** Opening Task input block **

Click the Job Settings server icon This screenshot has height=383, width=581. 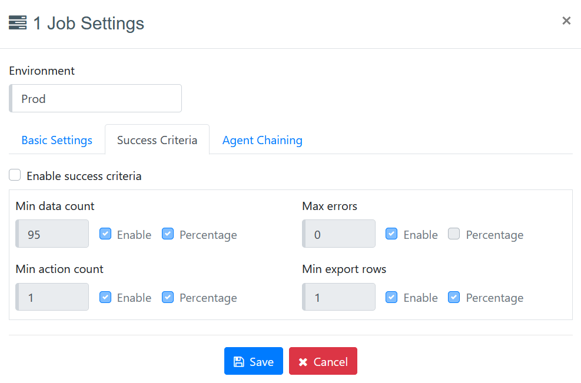[18, 24]
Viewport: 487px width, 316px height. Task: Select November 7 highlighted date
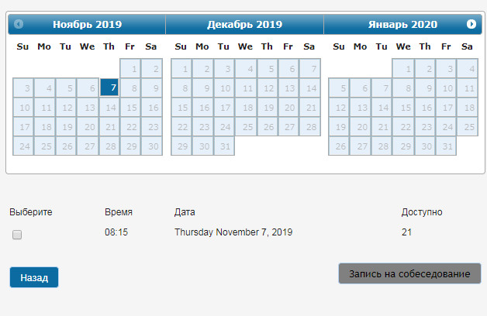(109, 88)
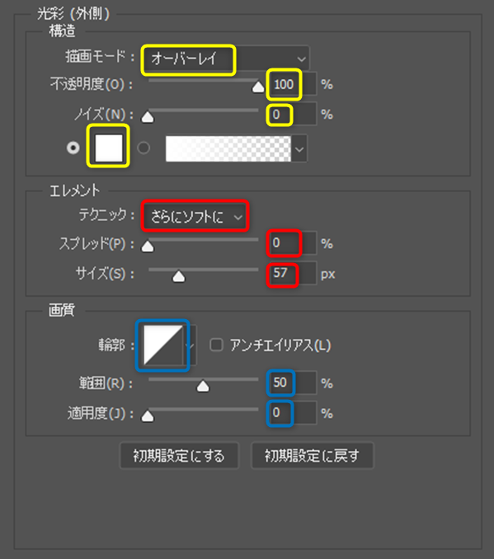Click the 適用度 value field showing 0

tap(294, 413)
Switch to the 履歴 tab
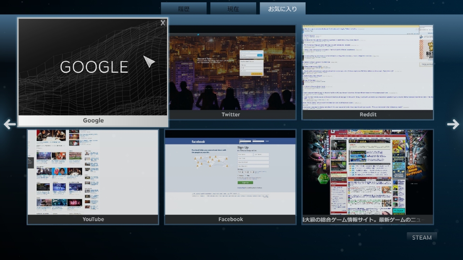 pos(184,9)
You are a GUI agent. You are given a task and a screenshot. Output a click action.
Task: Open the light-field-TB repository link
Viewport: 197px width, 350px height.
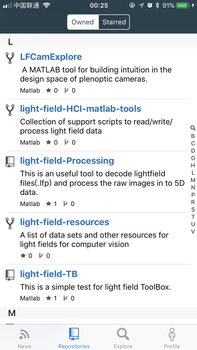49,274
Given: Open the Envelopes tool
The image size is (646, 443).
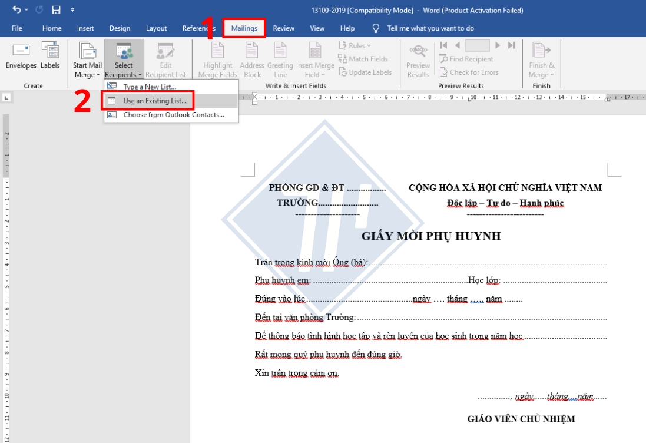Looking at the screenshot, I should 21,58.

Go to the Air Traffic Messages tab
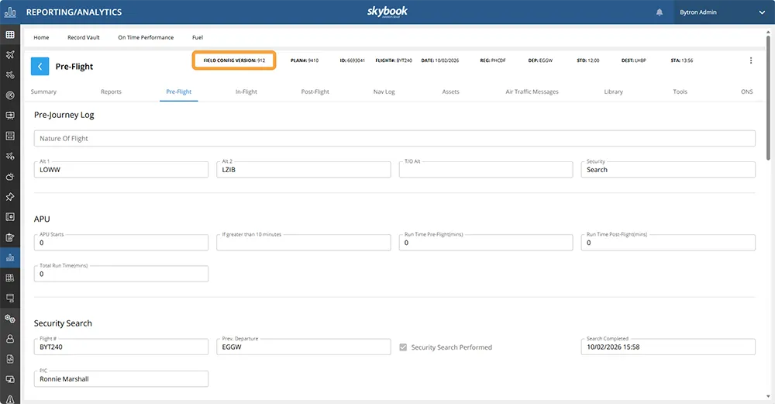click(x=532, y=92)
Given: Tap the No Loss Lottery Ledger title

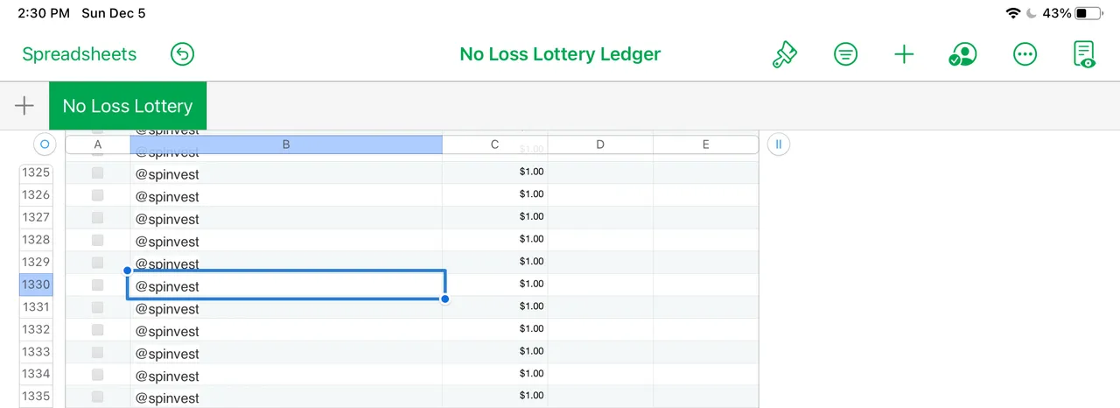Looking at the screenshot, I should [560, 54].
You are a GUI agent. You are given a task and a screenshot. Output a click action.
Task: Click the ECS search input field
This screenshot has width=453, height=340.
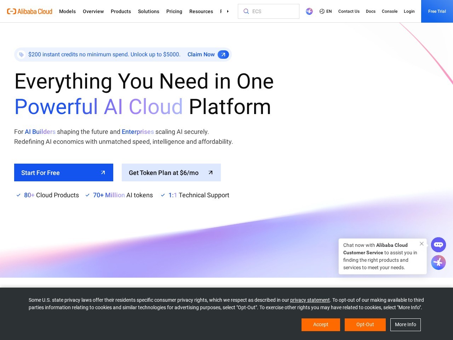click(x=269, y=11)
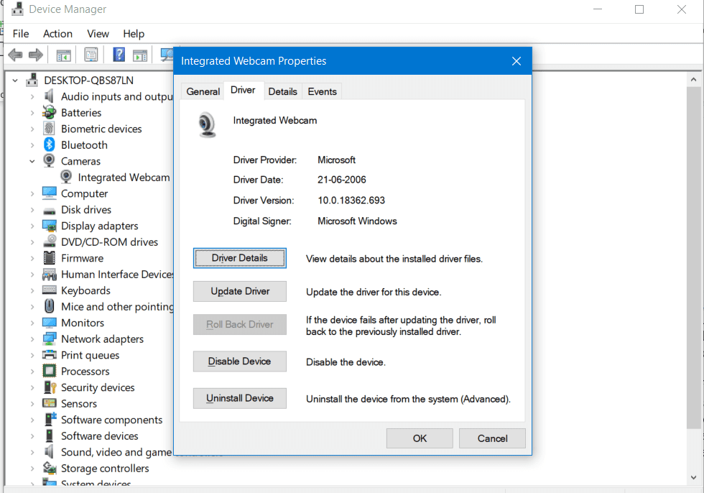Close the Integrated Webcam Properties dialog
This screenshot has width=704, height=493.
point(517,61)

** Closing Task input block **

The problem: Copy needed, without pictures: the lines of the listing above from the line containing "Switch to the 履歴 tab" up to and including the line containing "Given: Open the Envelopes tool", set down exactly.

The completed task:
Switch to the 履歴 tab
 pos(184,9)
You are a GUI agent. You are given a task and a screenshot. Output a click action.
Task: Open the light-field-TB repository link
Viewport: 197px width, 350px height.
49,274
Given: Open the Envelopes tool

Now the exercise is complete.